Task to complete =>
Reproduce, word for word, the part of the passage on the 24 Daoist dioceses between "The sacredness of" and "the supreme Dao.", inclusive.

┌─ Page excerpt

The sacredness of the system of 24 dioceses originates from the Daoist

mythology, which narrates the story that Zhang Daoling, the legendary founder of the Celestial Master Daoism and the first Celestial Master, defeated the devils of the Six Heavens (Liutian 六天) in Sichuan and established his rule by bringing in a new religious order. According to a Daoist text presented approximately during the 3rd

century to the 6th century, the establishment of the 24 dioceses is “to distribute the

primal, original, and inaugural pneuma (Qi氣), and administer the people.”11 The pneuma is what Zhang Daoling acquired from the revelation of Laozi, the

personification of the supreme Dao.

└─
┌─ Raw data

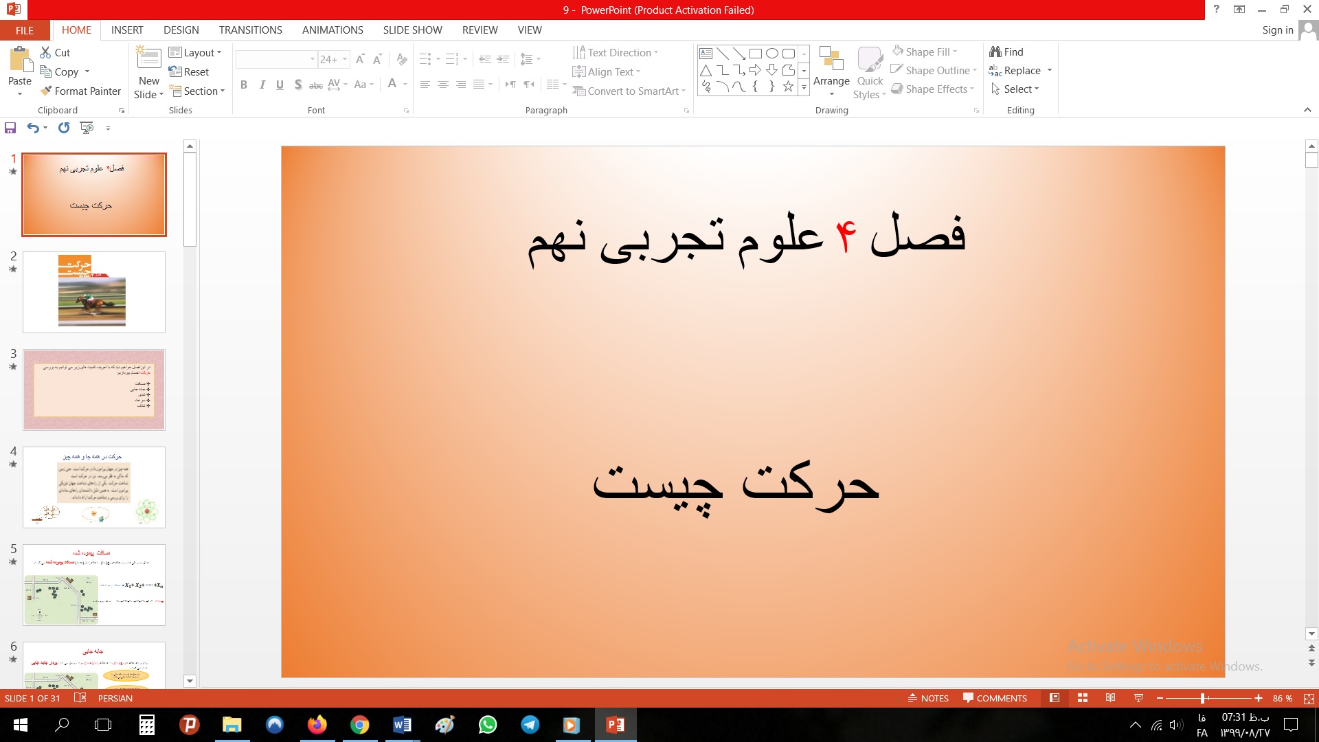Click the Find binoculars icon
This screenshot has height=742, width=1319.
click(995, 52)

└─

Response to this exercise =>
The sacredness of the system of 24 dioceses originates from the Daoist

mythology, which narrates the story that Zhang Daoling, the legendary founder of the Celestial Master Daoism and the first Celestial Master, defeated the devils of the Six Heavens (Liutian 六天) in Sichuan and established his rule by bringing in a new religious order. According to a Daoist text presented approximately during the 3rd

century to the 6th century, the establishment of the 24 dioceses is “to distribute the

primal, original, and inaugural pneuma (Qi氣), and administer the people.”11 The pneuma is what Zhang Daoling acquired from the revelation of Laozi, the

personification of the supreme Dao.